WHO-recommended dengue vaccine most potent in high-transmission settings
Dengvaxia, a recombinant, live-attenuated dengue vaccine, has the potential to bring down the number of hospitalizations by 13 to 25 percent and be cost-effective in areas of moderate-to-high dengue endemicity, according to a model comparison study.
In contrast, Dengvaxia might increase the incidence of severe illness in areas with low transmission or limited exposure to dengue.
The efficacy of the dengue had been shown in large phase III trials across Asia and Latin America over the first 25 months following vaccination. However, data collected in the longer-term follow-up phase had raised concerns about a potential rise in hospitalization risk of subsequent dengue infections, particularly among young, dengue-naïve vaccinees, researchers said.
Eight independent modelling groups predicted the long-term safety, public health impact and cost-effectiveness of routine vaccination with Dengvaxia in a range of transmission settings, as characterized by seroprevalence levels among 9-year-olds (SP9). The default vaccination policy was routing vaccination of 9-year-old children in a three-dose schedule at 80 percent coverage.
The outcomes included the impact of vaccination on infections, symptomatic dengue, hospitalized dengue, deaths and cost-effectiveness over a 30-year postvaccination period. Case definitions were chosen in accordance with the phase III trials.
According to predictions of all models, the default vaccination policy would lessen the burden of dengue disease for the population by 6 to 25 percent (all simulations: –3 to 34 percent) in setting with moderate to high dengue endemicity (SP9 ≥50 percent) and by 13 to 25 percent (all simulations: 10 to 34 percent) in high-transmission settings (SP9 ≥70 percent). [PLoS Med 2016;doi:10.1371/journal.pmed.1002181]
On the other hand, the models predicted that vaccination had the potential to substantially increase hospitalizations due to dengue in areas with low transmission intensity (SP9 ≥30 percent).
“Modelling reduced vaccine coverage or the addition of catch-up campaigns showed that the impact of vaccination scaled approximately linearly with the number of people vaccinated,” researchers said.
Assessment of the optimal vaccination age demonstrated that targeting older children could improve the net benefit of vaccination in settings with moderate transmission intensity (SP9=50 percent). Overall, the models predicted that vaccination could be cost-effective in most endemic settings if priced competitively.
“The results are based on the assumption that the vaccine acts similarly to natural infection. This assumption is consistent with the available trial results but cannot be directly validated in the absence of additional data.
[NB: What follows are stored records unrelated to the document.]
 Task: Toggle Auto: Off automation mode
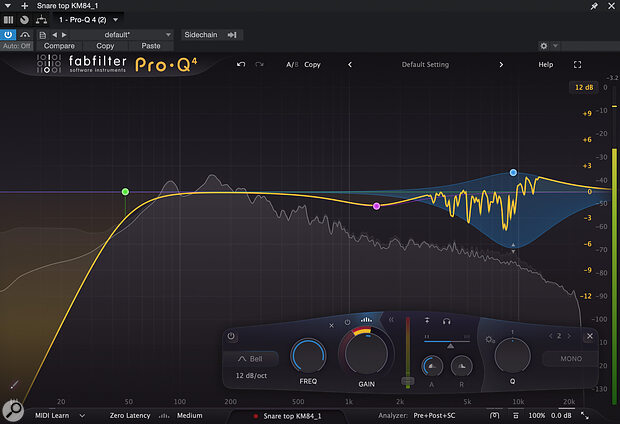tap(17, 46)
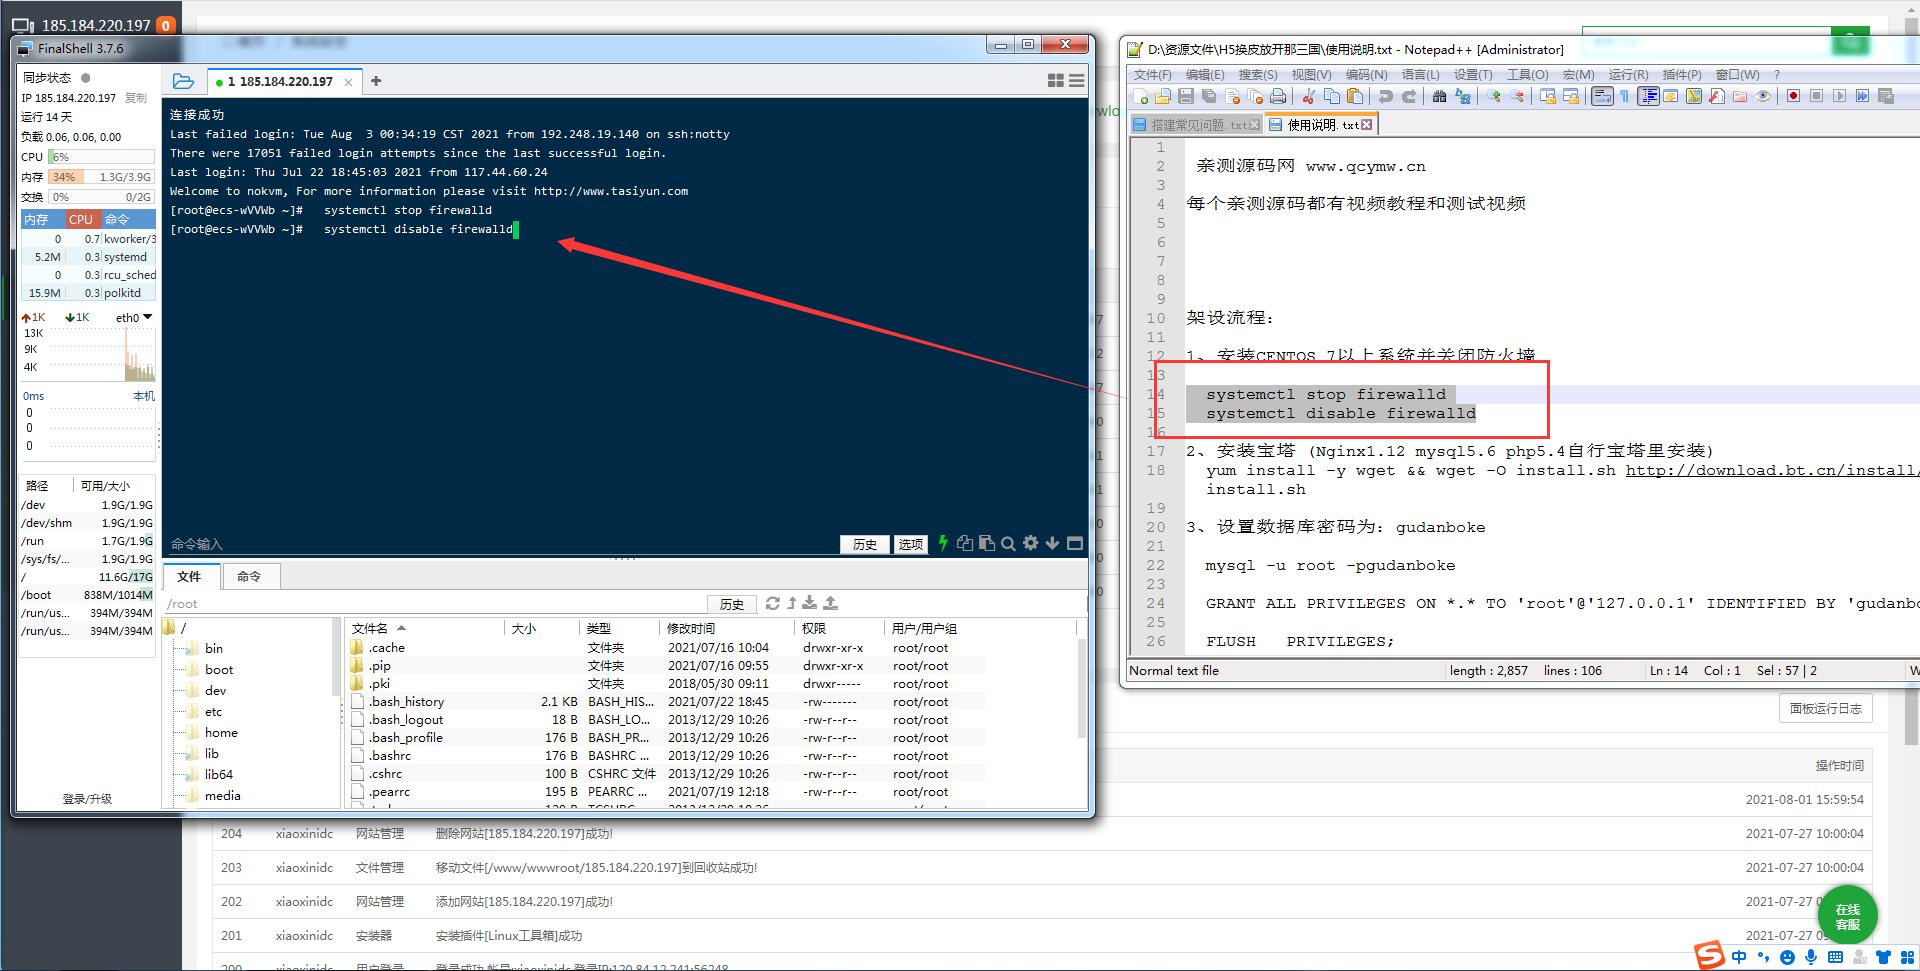Refresh the file list in FinalShell
This screenshot has height=971, width=1920.
[x=772, y=603]
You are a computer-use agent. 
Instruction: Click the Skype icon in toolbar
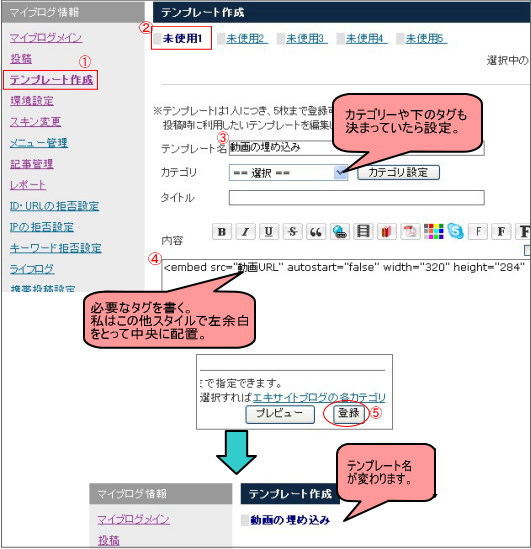455,231
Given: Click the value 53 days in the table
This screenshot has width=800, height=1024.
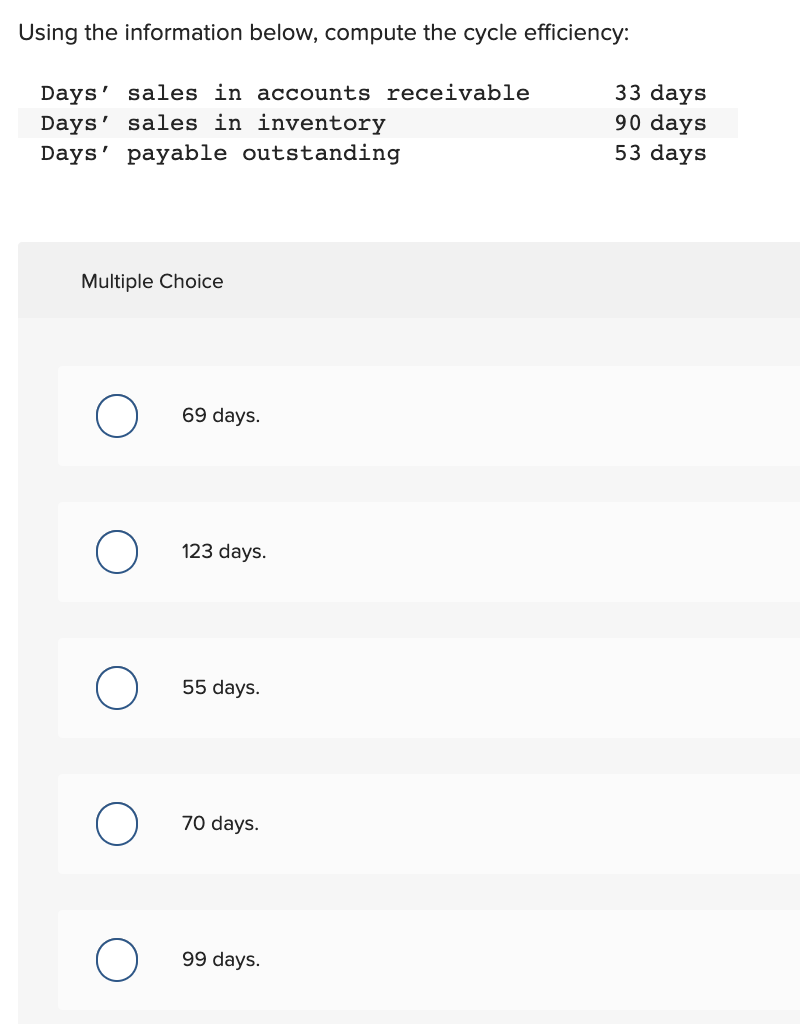Looking at the screenshot, I should 661,153.
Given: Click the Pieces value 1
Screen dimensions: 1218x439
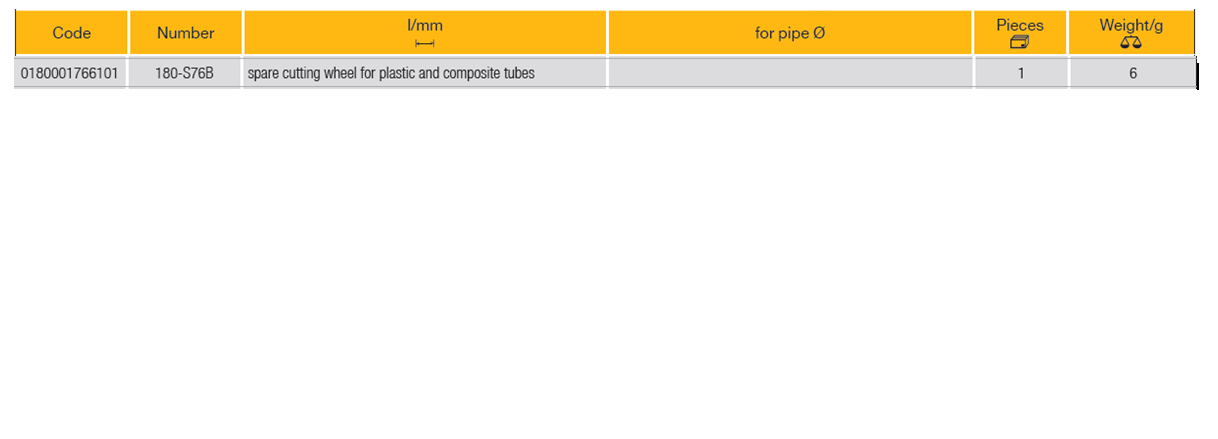Looking at the screenshot, I should pyautogui.click(x=1020, y=73).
Furthermore, uncertainties remain regarding the level of protection provided against disease versus infection and the rate at which vaccine-induced protection declines,” researchers noted.
Dengvaxia had recently been recommended by the World Health Organization in areas where dengue is common.
Researchers further noted that the results could guide countries on the general suitability of introducing the dengue vaccine, but local demographics, heterogeneities in endemicity and health system costs had to be taken into consideration.